Required work =>
1. In the document text, substitute "test data" for "fixtures" and write out the stretch from "## 9. Testing" through "check was run.".
2. According to the document text, what should be done if the same class of violation repeats twice?
3. Write the next part of the document text, picking up after its final line.

Document text =>
· · · · ·

If the same class of violation repeats twice, stop and escalate instead of continuing to churn.

## 9. Testing and Verification

When tests are part of the requested change:

- add or update only the tests needed for the requested behavior
- keep assertions aligned to the new contract, not the old incidental behavior
- do not change unrelated fixtures or timing unless required

If you cannot verify something, say so explicitly. Do not pretend a check was run.

## 10. Output Style for Implementation Tasks

Use this structure when doing code changes:

- PREFLIGHT
- CHANGED_FILES
- PLAN_TO_DIFF_MAPPING
- SELF_CHECK
- OPEN_QUESTIONS

Be concise, but always make scope compliance obvious.

The shape is deliberate: implementation should become auditable, not just plausible.


2. The implement-plan skill

The second piece is a dedicated skill at:

~/.gemini/antigravity-cli/skills/implement-plan/SKILL.md

This skill is intentionally narrow. Its job is not to invent a plan. Its job is to execute an existing one faithfully.

The skill starts by defining the role clearly:

You are an executor, not a planner.

· · · · ·

Extracted data entries
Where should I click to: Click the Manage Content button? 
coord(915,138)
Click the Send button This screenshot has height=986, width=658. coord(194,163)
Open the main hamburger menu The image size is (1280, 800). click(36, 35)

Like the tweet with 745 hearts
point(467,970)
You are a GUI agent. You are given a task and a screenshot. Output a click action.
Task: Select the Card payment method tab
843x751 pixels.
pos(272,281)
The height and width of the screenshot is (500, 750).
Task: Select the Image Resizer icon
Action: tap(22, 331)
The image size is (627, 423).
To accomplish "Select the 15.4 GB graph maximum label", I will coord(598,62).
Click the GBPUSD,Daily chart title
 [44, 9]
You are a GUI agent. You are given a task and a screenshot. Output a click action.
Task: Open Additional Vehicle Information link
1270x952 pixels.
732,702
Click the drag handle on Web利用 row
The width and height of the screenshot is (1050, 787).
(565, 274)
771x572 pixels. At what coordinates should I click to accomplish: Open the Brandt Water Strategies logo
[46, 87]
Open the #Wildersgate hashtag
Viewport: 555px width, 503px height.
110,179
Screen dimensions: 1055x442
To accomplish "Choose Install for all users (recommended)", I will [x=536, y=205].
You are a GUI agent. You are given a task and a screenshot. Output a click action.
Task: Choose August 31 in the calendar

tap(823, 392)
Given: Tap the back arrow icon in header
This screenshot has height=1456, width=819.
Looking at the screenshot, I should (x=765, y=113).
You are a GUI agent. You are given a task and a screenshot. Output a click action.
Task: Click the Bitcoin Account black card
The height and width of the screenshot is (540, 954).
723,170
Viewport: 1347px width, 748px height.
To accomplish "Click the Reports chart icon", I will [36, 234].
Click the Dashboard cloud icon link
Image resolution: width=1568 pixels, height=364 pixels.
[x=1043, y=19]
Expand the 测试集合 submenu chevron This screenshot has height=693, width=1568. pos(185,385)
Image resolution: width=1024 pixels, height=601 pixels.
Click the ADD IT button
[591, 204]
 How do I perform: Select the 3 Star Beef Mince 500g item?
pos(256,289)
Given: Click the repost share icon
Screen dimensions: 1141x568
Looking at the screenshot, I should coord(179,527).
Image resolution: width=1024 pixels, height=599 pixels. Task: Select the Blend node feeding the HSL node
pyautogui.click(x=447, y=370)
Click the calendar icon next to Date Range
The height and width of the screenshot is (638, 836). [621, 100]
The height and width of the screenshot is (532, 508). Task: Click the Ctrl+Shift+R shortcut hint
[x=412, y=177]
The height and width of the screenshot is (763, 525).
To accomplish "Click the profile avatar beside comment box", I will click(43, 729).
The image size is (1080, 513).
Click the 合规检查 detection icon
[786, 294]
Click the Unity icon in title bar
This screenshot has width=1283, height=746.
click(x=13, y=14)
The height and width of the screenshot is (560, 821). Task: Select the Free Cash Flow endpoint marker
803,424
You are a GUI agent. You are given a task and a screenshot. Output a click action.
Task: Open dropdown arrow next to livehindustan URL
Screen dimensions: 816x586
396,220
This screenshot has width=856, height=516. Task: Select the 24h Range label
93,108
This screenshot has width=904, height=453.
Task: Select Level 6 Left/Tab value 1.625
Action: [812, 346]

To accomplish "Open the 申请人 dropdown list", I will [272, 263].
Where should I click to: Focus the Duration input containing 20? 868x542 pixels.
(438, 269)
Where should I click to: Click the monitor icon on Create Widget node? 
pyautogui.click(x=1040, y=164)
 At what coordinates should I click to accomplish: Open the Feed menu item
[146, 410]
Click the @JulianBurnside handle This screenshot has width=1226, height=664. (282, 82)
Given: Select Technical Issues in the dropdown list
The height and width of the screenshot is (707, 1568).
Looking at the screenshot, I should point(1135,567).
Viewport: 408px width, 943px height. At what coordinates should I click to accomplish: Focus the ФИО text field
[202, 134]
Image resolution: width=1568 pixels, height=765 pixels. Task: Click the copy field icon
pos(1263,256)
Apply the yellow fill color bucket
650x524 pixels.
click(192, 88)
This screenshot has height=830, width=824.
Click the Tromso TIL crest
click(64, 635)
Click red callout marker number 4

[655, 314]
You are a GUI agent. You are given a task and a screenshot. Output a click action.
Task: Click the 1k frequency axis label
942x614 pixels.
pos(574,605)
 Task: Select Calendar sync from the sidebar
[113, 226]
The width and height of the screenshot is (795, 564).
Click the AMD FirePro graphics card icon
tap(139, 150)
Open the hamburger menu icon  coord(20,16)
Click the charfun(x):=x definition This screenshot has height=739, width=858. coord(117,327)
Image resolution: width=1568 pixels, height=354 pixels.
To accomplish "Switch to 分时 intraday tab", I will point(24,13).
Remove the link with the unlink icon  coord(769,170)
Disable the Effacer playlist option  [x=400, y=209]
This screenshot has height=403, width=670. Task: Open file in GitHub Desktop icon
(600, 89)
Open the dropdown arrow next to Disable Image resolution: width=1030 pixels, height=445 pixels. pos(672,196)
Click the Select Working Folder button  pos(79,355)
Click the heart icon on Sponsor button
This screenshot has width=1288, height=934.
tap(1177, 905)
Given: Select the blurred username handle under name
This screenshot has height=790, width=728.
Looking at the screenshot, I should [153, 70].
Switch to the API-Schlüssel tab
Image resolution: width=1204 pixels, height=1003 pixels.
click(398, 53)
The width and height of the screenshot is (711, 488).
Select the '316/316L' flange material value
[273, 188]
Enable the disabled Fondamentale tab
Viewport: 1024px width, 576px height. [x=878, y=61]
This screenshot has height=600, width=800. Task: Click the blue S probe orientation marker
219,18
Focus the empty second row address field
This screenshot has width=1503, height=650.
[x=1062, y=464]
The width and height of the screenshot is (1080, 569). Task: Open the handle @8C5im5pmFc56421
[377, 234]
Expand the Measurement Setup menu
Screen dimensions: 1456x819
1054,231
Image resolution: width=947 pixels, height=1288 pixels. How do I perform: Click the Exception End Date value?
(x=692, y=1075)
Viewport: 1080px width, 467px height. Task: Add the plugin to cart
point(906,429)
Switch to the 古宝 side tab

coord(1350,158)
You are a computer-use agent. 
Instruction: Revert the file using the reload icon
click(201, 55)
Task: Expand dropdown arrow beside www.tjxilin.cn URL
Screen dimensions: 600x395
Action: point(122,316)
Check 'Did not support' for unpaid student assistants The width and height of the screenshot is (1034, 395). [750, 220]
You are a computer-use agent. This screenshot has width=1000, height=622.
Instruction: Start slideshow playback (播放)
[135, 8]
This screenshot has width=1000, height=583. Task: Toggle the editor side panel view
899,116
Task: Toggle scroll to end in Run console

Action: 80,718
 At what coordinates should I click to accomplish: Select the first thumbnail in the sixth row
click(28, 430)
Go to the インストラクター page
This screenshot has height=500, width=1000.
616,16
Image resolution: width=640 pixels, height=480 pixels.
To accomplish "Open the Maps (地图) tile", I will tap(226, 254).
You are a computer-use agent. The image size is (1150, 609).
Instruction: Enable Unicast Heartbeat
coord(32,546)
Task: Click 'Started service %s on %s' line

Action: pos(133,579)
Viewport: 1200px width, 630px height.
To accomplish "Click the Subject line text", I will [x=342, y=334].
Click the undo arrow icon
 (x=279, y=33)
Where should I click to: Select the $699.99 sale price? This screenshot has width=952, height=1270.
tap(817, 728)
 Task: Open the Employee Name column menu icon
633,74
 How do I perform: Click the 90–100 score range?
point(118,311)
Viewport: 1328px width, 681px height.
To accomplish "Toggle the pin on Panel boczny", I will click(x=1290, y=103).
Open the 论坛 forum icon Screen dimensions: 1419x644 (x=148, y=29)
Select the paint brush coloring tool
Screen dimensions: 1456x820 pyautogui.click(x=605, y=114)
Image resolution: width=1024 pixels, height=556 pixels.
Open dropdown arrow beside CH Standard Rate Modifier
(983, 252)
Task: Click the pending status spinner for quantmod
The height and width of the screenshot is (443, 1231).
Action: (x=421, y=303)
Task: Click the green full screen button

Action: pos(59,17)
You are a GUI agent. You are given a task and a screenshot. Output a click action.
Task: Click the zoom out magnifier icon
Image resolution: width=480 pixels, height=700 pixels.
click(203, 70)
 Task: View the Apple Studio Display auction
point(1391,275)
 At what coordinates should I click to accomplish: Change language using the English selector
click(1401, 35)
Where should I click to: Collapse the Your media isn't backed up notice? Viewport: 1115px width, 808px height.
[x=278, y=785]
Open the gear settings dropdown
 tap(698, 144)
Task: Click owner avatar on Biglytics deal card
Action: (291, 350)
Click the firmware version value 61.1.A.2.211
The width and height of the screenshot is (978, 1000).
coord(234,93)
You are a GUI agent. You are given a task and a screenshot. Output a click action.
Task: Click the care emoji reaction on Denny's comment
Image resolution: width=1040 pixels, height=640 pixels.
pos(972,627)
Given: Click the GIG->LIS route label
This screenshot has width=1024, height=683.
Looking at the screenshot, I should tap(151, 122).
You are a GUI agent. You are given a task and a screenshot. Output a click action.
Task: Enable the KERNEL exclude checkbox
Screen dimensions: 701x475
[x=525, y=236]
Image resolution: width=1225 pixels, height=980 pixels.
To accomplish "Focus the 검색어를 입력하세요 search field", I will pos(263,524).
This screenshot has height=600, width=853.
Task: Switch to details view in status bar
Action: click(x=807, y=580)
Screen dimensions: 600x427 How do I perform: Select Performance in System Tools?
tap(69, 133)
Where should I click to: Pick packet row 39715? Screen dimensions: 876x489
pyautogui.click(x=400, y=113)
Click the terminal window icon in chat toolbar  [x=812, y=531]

· · · · ·

Responses to the exercise =>
1.
## 9. Testing and Verification

When tests are part of the requested change:

- add or update only the tests needed for the requested behavior
- keep assertions aligned to the new contract, not the old incidental behavior
- do not change unrelated test data or timing unless required

If you cannot verify something, say so explicitly. Do not pretend a check was run.

2. Stop and escalate instead of continuing to churn.

3.
That one sentence matters more than it looks. A lot of agent drift starts when the model decides that the plan is just a suggestion.

What the skill now does

The current implement-plan skill tells Antigravity CLI to:

  1. resolve the provided plan path first,
  2. check and report basic preconditions,
  3. read the entire plan before editing,
  4. extract the plan’s goals, non-goals, ordered steps, target files, required commands, and verification criteria,
  5. refuse to silently re-plan,
  6. emit a visible PREFLIGHT block before making changes,
  7. read root and nearest AGENTS.md context before execution,
  8. map every file change back to a plan item,
  9. use canonical verification commands,
  10. stop and report when blockers are real,
  11. produce a structured final report.
📋 Click to expand the Structured Final Report Template
## Plan
- Path: <resolved path>
- Summary: <1-2 lines>

## Preconditions
- Plan file: pass/fail
- Branch: <name>
- Head: <sha> <subject>
- Plan-specific preconditions: <notes>

## PREFLIGHT
- Files to touch
- Checklist items
- Verification commands

## Steps Executed
- [plan item] -> [files changed] -> [result]

## Verification
- Command: <cmd>
- Result: pass/fail
- Evidence: <short raw output or summary>

## Diff Summary
- `git diff --stat`
- Files changed

## Out of Scope Findings
- <list or none>

## Blockers / Open Questions
- <list or none>

## Status
- COMPLETE | PARTIAL | BLOCKED
- One-sentence honest summary

This is one of the highest-leverage changes in the whole setup. Even when the implementation is imperfect, the reporting format makes it much easier to audit what happened.

One notable removal: no dirty-working-tree check

The current version of implement-plan does not include any git dirty-working-tree check.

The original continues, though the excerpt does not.